Fame and self-expression

Friday, March 2, 2012

6:30 AM. I must remember the idea that came yesterday. Another book – yet another book! – of TGU material could be centered on what we need to do, and what we can do, to live our lives more fully. There is a lot of useful practical stuff that could/should be compiled and put into comprehensible form. I don’t quite know where I’d start, though.

And – should this necessarily be the next thing to do? And for that matter should I necessarily tie the information to book form?

You could look at it this way: You have a platform, you have the ability to get your material into view; the information itself will attract people. So – why print it? Put it into a bite-sized form and troll it. It will lead people to previous work.

A little cynical, that.

Not cynical at all, merely descriptive of the process. What will actually happen, as opposed to what might be supposed.

I get that you could give me a simple strategy for getting the visibility I need my work to get.

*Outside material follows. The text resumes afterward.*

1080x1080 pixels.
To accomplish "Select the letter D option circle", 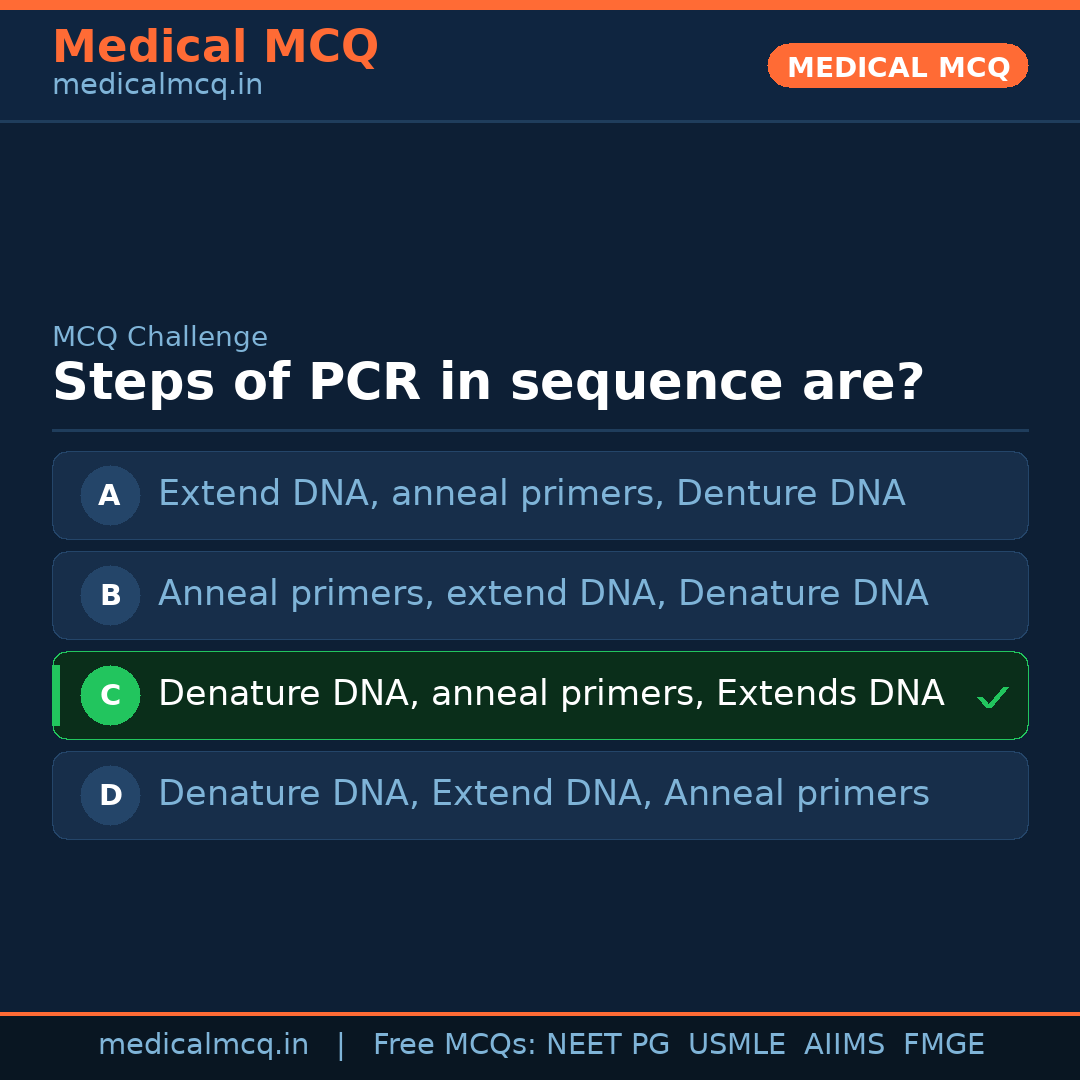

You want visibility but privacy.

That’s right.

Most people have that. You don’t want rock-star status and you don’t want total anonymity. You are content being a small-time big-shot, just as you have always said.

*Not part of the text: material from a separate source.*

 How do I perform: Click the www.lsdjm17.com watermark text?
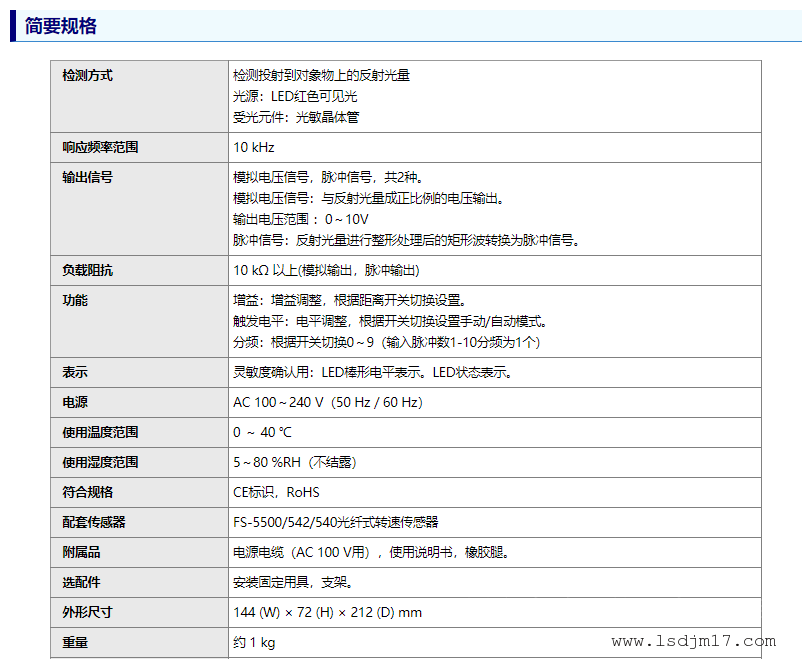coord(693,642)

Part of me is, part of me isn’t.

Good. Good to let yourself know what you really want. Or, more, good to feel the inner contending strands. So – can they be reconciled to each other and to a harmonious pattern?

I have assumed that authorship would provide that. But I’m hearing now that other parts of fame are involved, and I hadn’t thought of that. Access to other thinkers and artists, for example.

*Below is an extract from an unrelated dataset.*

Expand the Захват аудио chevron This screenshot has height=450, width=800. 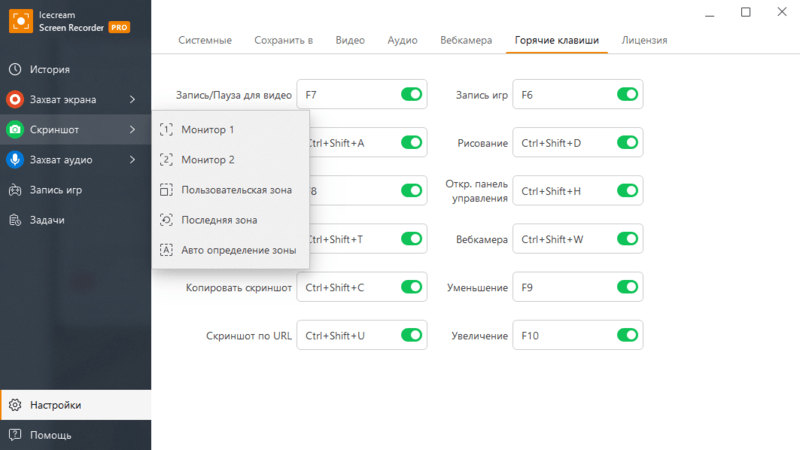[x=133, y=160]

Yes, it is easier when you have displayed your own accomplishments. It brings you entrée.

Well, I want that. I might as well be in my own proper circle. Except – is there a proper circle?

The way to find your proper circle is to demonstrate what and who you are; they will be drawn to you as you to them.

It’s an interesting view on fame. I hadn’t considered it that way.

Your author friends came to you as editor and publisher but stayed with you because you were one with them.

Yes, and people I have met at TMI, say, became friends because something clicked between us, not because I or they were famous or even known.

So, you see, fame is more about the doors it opens than it is about those who will be drawn as fans. Some fans may become friends, as you to Colin Wilson, if you and they have something in common – but mostly achievement is for its own sake and for entrée into the community of other achievers, not for the bubble that is a name, or the less-than-bubble that his popularity.

So putting out the word may be done in different ways depending on your aim. And that aim could include :

– establishing a reputation

– creating an income stream

– establishing specific bona fides.

None of these has anything to do with ego. That’s very interesting.

And this, note, is irrespective of the material itself. Getting out the material, or displaying product, or performing, or whatever – exercising a skill – all those are primary reasons for engaging in whatever activity enthralls you. But everyone needs community. Some like Thoreau need few, but everyone needs community. By your demonstrated effect of living you draw that community to you over and above family and neighbors or fellow workers or whatever cadre comes from your living rather than what comes from the result of creativity.

And if you don’t produce, you have nothing to attract with.

Not necessarily talking here about some external production like a piece of sculpture or a painting or a book or – or anything material. A natural teacher or entertainer may create an audience to something entirely ephemeral.

But I see. To draw our community, we have to express what we are.

How else can it be? Except – that word “express” seems to imply, again, external manifestation. Your being can be expressed as much by what you are as what you do. More so, perhaps.

10:15 AM. It is true that in thinking about fame we usually think about someone who is famous in relation to fans, groupies, admirers, etc., rather than peers. It is because our view is a bit misdirected. Instead of looking at the result, we should look at the process. Why did the person become famous, and what did the fame get him and cost them, or her? The wrong kind of fame (celebrity) is harmful because irrelevant. The right kind of fame (recognition of achievement) may be helpful or may not, depending on what accompanies it.